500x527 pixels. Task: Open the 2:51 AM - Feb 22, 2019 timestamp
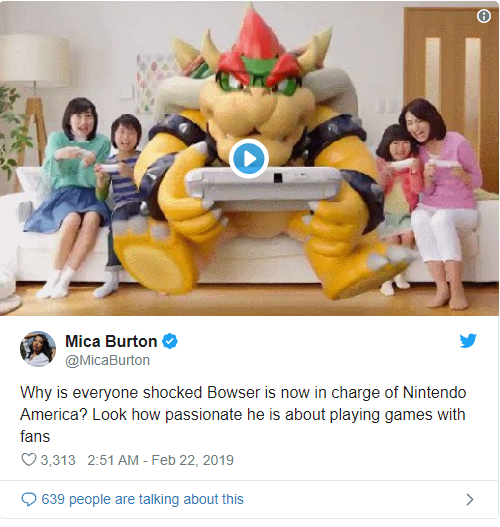click(x=160, y=460)
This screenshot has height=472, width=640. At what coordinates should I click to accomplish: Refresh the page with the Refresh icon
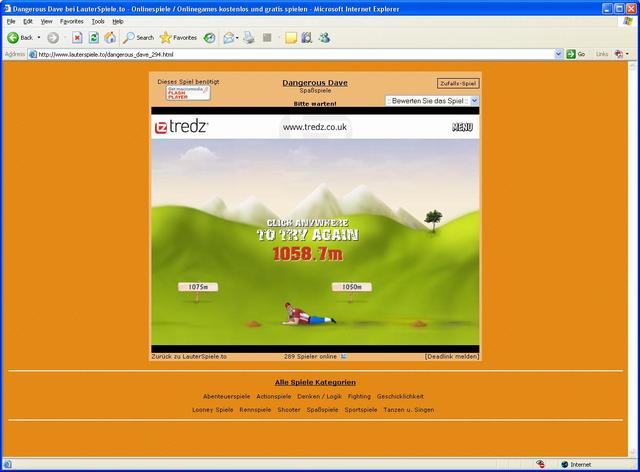[x=93, y=37]
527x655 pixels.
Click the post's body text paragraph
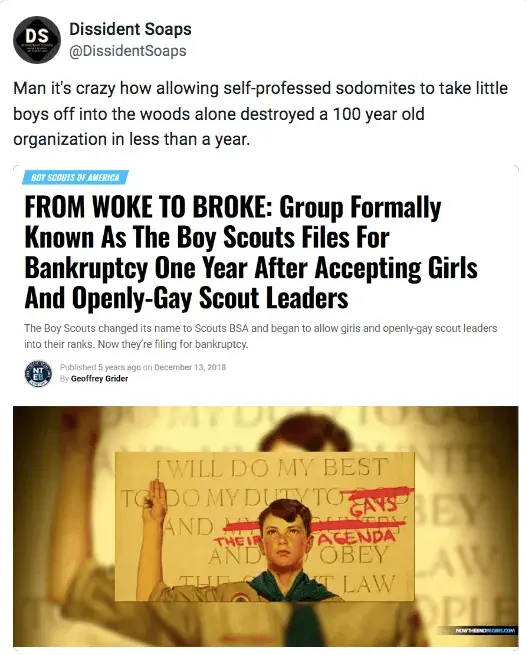click(x=261, y=114)
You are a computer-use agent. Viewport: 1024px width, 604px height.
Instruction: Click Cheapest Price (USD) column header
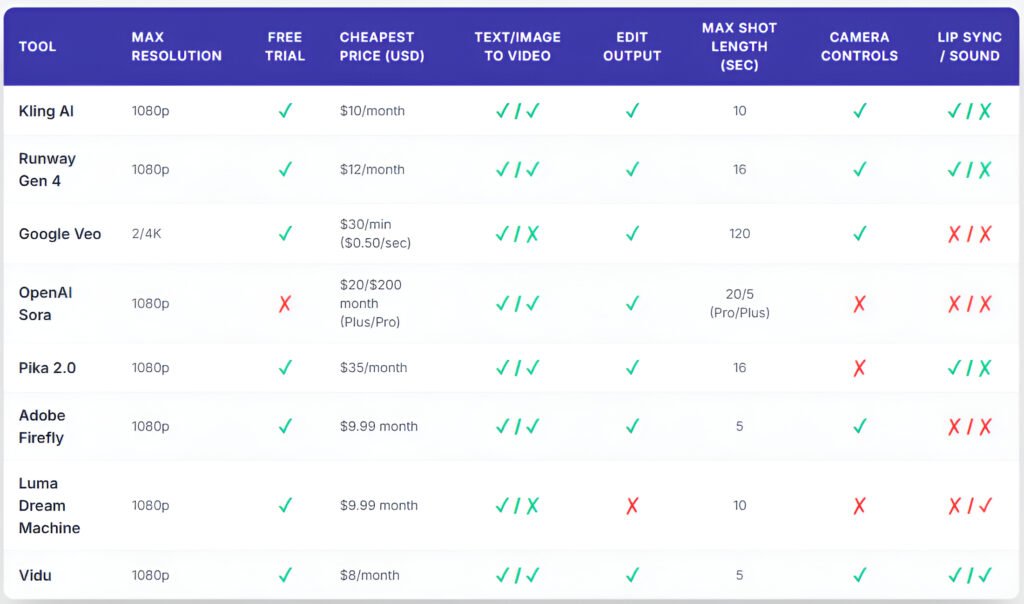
----
● **Consigne**
Repérez dans les enregistrements chaque ligne qui contient le mot « width » et recopiez-la, en tenant compte de la casse.

● **Réponse**
This screenshot has height=472, width=640. At what coordinates should I click to accomplish: Refresh the page with the Refresh icon
You are a computer-use agent. Viewport: 1024px width, 604px height.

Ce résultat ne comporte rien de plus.